Memphis Blues

Memphis Blues

Origins Of The Blues

Little is known about the exact origins of the music we now know as the blues. No specific year can be cited as the origin of the blues, largely because the style evolved over a long period of time and existed in something approaching its modern form before the term blues was introduced, before the style was thoroughly documented. One important early reference to something closely resembling the blues comes from 1901, when an archaeologist in Mississippi described the songs of black workers which had lyrical themes and technical elements in common with the blues. The most important direct antecedent of the blues was the spiritual, a form of religious song with its roots in the camp meetings of the Great Awakening of the early 19th century. Spirituals were a passionate song form, that "convey(ed) to listeners the same feeling of rootlessness and misery" as the blues. Spirituals, however, were less specifically concerning the performer, instead about the general loneliness of mankind, and were more figurative than direct in their lyrics. Despite these differences, the two forms are similar enough that they can not be easily separated — many spirituals would probably have been called blues had that word been in wide use at the time.
Blue Note
In jazz and blues, blue notes are notes sung or played at a lower pitch than those of the major scale for expressive purposes. Typically the alteration is a semitone or less, but this varies among performers. Country blues, in particular, features wide variations from the tonic but still with the blue-note feeling.

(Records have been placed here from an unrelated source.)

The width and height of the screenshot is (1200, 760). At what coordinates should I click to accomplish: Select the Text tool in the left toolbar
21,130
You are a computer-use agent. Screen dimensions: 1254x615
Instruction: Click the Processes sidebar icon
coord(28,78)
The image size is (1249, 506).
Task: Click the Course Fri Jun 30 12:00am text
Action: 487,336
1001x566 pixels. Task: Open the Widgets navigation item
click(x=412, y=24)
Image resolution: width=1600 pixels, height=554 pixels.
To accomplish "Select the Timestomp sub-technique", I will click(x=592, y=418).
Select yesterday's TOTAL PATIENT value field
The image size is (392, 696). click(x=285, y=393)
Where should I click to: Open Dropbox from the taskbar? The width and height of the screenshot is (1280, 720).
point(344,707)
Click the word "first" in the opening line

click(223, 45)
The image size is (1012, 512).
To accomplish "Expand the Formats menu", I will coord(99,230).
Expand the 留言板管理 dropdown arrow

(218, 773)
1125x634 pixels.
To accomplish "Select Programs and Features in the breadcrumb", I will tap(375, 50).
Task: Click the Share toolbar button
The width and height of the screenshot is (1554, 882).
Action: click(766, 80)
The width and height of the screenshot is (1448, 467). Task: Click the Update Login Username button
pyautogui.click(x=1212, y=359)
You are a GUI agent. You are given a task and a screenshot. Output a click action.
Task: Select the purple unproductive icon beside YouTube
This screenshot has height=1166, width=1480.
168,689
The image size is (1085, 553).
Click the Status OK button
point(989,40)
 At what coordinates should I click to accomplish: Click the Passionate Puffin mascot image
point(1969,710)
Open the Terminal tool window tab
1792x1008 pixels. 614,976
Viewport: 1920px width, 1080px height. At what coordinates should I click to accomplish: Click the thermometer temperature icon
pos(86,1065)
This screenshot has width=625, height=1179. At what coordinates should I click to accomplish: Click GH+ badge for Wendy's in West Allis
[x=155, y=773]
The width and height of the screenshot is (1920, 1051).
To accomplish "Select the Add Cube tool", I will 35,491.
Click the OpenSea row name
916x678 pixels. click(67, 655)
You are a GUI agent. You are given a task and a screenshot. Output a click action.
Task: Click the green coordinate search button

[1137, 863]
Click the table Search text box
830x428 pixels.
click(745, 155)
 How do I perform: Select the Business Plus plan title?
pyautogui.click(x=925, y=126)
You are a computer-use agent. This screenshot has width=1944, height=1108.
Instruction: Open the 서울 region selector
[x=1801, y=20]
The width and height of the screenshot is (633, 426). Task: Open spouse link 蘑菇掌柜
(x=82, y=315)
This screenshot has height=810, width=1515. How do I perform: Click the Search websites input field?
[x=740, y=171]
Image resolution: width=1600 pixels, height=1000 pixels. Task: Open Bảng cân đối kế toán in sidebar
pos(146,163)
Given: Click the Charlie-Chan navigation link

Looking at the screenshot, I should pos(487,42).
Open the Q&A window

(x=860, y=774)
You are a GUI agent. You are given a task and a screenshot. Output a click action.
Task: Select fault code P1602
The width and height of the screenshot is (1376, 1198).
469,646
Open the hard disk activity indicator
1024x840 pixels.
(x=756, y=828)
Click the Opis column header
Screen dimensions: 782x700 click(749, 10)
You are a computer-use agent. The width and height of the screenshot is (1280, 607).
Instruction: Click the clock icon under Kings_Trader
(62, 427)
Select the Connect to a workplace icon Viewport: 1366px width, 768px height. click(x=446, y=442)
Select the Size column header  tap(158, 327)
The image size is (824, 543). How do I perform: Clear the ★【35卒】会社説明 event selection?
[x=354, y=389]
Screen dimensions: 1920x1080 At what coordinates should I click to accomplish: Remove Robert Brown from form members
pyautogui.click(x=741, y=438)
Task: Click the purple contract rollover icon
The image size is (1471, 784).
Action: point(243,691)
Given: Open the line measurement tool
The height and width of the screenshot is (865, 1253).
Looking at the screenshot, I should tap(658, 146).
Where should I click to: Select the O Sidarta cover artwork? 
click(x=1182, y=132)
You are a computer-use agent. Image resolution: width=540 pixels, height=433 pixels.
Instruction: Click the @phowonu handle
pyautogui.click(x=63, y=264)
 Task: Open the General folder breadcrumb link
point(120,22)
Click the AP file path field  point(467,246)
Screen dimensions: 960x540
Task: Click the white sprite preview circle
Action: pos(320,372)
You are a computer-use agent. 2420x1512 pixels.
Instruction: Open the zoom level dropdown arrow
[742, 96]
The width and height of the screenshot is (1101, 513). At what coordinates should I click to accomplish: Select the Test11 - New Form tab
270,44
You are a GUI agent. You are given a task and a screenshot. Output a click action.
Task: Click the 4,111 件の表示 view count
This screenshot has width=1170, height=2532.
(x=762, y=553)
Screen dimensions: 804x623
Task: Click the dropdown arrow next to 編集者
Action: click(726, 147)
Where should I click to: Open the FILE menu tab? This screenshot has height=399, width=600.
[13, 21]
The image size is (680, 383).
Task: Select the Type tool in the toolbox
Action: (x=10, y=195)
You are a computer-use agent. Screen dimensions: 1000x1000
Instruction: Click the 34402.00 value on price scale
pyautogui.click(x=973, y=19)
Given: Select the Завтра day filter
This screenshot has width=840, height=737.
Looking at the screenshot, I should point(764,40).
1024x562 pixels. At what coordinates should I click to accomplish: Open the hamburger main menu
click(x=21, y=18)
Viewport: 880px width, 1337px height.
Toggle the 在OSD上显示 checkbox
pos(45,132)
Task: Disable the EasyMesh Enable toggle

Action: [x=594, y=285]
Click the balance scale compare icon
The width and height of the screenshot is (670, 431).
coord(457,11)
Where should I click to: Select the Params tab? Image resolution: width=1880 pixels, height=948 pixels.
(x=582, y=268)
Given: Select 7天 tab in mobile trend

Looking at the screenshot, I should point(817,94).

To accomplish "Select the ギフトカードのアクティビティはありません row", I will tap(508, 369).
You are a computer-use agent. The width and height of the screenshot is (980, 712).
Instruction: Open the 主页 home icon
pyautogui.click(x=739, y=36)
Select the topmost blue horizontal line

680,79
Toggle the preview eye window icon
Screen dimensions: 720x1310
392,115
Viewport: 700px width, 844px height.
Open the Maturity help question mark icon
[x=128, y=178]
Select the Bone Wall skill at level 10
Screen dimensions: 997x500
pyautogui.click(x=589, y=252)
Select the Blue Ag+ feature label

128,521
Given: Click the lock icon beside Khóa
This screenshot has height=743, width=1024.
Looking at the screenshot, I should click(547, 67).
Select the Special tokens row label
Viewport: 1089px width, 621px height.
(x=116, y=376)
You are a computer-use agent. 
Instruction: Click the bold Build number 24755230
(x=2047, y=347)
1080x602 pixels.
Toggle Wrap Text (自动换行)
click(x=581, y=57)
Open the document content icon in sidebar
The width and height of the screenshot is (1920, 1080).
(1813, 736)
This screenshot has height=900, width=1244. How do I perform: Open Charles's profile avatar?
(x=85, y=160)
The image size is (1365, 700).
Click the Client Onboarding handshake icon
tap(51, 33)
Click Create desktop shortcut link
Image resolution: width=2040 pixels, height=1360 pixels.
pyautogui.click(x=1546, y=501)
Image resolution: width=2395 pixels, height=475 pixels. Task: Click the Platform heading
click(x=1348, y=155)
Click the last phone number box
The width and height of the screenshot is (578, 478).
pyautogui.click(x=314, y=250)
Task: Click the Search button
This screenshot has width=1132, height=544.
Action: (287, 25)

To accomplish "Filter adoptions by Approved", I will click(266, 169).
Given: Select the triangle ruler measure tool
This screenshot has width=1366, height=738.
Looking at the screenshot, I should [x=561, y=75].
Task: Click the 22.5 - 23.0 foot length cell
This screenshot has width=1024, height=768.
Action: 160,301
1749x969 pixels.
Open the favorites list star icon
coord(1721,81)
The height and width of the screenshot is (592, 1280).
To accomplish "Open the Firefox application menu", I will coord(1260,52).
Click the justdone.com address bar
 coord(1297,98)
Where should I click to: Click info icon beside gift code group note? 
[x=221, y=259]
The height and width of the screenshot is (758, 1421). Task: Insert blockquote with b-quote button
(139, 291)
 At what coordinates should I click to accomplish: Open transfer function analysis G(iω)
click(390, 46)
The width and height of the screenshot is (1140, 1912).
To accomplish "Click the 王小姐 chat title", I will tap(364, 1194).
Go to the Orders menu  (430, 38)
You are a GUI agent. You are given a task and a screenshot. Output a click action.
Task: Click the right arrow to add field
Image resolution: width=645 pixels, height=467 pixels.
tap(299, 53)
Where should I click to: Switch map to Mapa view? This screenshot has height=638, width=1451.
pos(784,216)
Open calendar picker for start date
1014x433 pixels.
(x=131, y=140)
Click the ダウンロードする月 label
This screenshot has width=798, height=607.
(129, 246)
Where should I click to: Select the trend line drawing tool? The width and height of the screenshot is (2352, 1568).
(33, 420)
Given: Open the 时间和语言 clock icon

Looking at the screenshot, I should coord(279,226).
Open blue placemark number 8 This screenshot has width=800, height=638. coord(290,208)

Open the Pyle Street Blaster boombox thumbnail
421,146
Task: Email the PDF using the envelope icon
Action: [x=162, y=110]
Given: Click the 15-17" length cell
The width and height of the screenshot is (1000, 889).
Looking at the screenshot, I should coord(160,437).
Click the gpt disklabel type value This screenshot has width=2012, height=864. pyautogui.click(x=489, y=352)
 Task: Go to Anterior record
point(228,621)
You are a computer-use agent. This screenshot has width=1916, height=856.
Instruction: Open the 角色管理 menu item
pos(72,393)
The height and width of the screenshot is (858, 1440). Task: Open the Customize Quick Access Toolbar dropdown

The blue notes are usually said to be flattened third, flattened fifth, and flattened seventh scale degrees, although they approximate pitches found in African work songs. These blue notes are what turns a major scale into the blues scale. The same transformation of notes transforms the minor scale into the minor blues scale, as heard in songs such as "Why Don't You Do Right?".

The blues scale is used in almost all twelve-bar and eight-bar blues, but it is also used in blues ballads and in conventional popular songs with a "blue" feeling, such as Harold Arlen's "Stormy Weather".

In its earliest manifestations, the flattened third, or mediant, and flattened seventh, or subtonic, were the main blue notes.